Qualche cenno sull'argomento:

Situato sul colle di Serravalle, vicino alla foce del fiume Temo, è una delle fortificazioni medievali più conosciute dell’isola. Il maniero subì nel tempo modifiche e ampliamenti dettati dalle esigenze dei suoi proprietari. L’impianto più antico è attribuito ai marchesi Malaspina, del ramo dello Spino Secco, originari della Lunigiana, i quali nel XIII secolo (secondo gli scavi del 2000) costruirono alcune torri del mastio, di forma quadrangolare. Nei primi anni del XIV secolo il castello venne ceduto in pegno e poi venduto al Giudicato di Arborea e diventò residenza giudicale, insieme a quella di Oristano. In epoca regia, fu affidato ad alcuni feudatari e lentamente abbandonato dagli spagnoli nel XVII secolo, allorché divenne dimora dei più indigenti. Nell’ottocento fu in parte smantellato della trachite, per costruire molte abitazioni cittadine.
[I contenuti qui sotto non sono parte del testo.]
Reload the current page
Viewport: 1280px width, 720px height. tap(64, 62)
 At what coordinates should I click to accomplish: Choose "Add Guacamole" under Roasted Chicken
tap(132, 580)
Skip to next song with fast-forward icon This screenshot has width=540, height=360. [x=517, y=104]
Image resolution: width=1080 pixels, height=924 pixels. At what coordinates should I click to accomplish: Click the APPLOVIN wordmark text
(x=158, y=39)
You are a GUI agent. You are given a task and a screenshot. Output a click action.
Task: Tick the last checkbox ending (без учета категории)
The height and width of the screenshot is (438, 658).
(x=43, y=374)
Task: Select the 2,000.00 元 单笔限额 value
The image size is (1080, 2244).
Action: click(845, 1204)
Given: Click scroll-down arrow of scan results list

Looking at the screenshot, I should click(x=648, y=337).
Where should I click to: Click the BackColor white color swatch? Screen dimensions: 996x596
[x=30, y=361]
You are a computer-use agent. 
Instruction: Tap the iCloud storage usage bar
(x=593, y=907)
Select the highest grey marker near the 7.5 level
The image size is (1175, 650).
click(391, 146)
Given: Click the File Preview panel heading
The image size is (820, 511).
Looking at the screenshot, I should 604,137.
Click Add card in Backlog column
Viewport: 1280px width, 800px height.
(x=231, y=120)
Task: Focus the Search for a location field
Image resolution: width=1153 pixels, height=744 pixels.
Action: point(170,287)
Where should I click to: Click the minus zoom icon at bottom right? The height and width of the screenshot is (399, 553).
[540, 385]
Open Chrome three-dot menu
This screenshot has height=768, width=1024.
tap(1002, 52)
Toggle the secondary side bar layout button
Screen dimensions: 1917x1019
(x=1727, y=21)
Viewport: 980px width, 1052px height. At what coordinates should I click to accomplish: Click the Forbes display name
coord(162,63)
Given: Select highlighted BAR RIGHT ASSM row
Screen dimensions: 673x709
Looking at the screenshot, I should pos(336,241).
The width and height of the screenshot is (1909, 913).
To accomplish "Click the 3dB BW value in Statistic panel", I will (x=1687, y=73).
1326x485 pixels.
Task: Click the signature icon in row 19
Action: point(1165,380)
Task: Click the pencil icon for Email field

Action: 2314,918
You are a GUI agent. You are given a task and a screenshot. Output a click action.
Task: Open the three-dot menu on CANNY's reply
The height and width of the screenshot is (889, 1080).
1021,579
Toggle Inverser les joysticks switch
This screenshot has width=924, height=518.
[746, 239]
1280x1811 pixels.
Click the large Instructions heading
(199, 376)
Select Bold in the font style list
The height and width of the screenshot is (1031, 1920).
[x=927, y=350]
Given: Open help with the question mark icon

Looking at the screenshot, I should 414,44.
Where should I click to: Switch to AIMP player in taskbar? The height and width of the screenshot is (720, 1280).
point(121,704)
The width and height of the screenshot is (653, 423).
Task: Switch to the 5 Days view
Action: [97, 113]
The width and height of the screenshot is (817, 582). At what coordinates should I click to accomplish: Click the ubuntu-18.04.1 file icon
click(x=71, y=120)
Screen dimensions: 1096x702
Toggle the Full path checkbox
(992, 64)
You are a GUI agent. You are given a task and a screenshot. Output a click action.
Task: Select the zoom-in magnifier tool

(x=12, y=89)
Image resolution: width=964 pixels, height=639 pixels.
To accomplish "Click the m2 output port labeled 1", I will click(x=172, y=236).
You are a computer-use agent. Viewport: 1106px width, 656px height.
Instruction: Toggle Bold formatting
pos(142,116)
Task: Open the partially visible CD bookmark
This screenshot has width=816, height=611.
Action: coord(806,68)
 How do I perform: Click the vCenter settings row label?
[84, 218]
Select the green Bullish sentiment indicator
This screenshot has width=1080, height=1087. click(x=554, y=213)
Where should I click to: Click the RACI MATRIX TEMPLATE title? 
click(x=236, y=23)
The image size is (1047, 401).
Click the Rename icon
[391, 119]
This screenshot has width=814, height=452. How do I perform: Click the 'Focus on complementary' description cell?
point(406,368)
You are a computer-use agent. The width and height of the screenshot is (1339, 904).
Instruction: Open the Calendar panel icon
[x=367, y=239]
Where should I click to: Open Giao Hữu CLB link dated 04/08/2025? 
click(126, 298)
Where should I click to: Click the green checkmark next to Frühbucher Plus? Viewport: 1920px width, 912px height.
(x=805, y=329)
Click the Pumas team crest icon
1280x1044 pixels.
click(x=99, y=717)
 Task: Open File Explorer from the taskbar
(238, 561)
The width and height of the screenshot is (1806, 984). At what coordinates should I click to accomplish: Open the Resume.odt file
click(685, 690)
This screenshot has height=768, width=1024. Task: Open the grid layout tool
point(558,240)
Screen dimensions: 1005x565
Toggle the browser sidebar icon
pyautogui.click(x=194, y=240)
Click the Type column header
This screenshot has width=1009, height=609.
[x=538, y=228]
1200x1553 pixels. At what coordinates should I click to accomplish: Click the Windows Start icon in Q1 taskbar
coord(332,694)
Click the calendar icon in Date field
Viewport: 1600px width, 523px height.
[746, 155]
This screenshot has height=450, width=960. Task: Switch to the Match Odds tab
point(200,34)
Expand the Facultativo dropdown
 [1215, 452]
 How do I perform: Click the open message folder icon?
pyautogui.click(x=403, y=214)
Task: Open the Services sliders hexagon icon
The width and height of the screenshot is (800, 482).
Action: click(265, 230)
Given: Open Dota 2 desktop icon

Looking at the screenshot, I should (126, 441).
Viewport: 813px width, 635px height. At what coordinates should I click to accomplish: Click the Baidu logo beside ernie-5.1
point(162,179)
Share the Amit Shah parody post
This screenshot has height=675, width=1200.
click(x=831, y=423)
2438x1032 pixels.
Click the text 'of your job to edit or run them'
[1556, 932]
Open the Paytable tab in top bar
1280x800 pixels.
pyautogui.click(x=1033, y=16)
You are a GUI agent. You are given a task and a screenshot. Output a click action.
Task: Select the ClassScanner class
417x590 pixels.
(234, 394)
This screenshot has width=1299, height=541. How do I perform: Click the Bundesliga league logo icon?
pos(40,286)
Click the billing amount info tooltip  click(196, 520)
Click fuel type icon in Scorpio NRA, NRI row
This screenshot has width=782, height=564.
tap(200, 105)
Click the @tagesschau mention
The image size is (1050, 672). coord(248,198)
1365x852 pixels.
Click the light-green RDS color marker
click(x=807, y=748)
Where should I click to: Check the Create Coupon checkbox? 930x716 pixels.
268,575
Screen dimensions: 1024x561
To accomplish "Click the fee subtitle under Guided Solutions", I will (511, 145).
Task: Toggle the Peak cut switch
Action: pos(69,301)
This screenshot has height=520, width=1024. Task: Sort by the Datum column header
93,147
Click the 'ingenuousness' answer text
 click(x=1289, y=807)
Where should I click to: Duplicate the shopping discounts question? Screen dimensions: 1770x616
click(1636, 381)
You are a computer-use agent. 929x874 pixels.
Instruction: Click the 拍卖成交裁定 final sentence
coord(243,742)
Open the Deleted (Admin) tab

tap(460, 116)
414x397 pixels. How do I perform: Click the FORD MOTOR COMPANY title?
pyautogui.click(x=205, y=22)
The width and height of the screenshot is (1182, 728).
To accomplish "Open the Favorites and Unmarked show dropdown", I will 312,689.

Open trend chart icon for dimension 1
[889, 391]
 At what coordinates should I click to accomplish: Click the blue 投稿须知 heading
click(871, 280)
Dell’imponente complesso rimangono la cinta muraria, le torri e i ruderi della zona abitativa. Tra le torri spicca il mastio costruito nei primi anni del trecento da Giovanni Capula, lo stesso architetto che progettò le torri dell’Elefante e di San Pancrazio di Cagliari. Interamente in trachite color ocra, sulla parete esterna, rivolta a nord, presenta due stemmi araldici, uno dei quali riconducibile agli Aragonesi. A ridosso del mastio sono, inoltre, visibili i ruderi che componevano la zona abitativa, costituita da cantine, magazzini, cucine, stalle e ambienti residenziali e di servizio. L’attuale cortile del castello è un vero e proprio giardino caratterizzato da mandorli, papaveri e margherite dai colori intensi, da cui ci si regala uno spettacolare panorama sulla valle del Temo.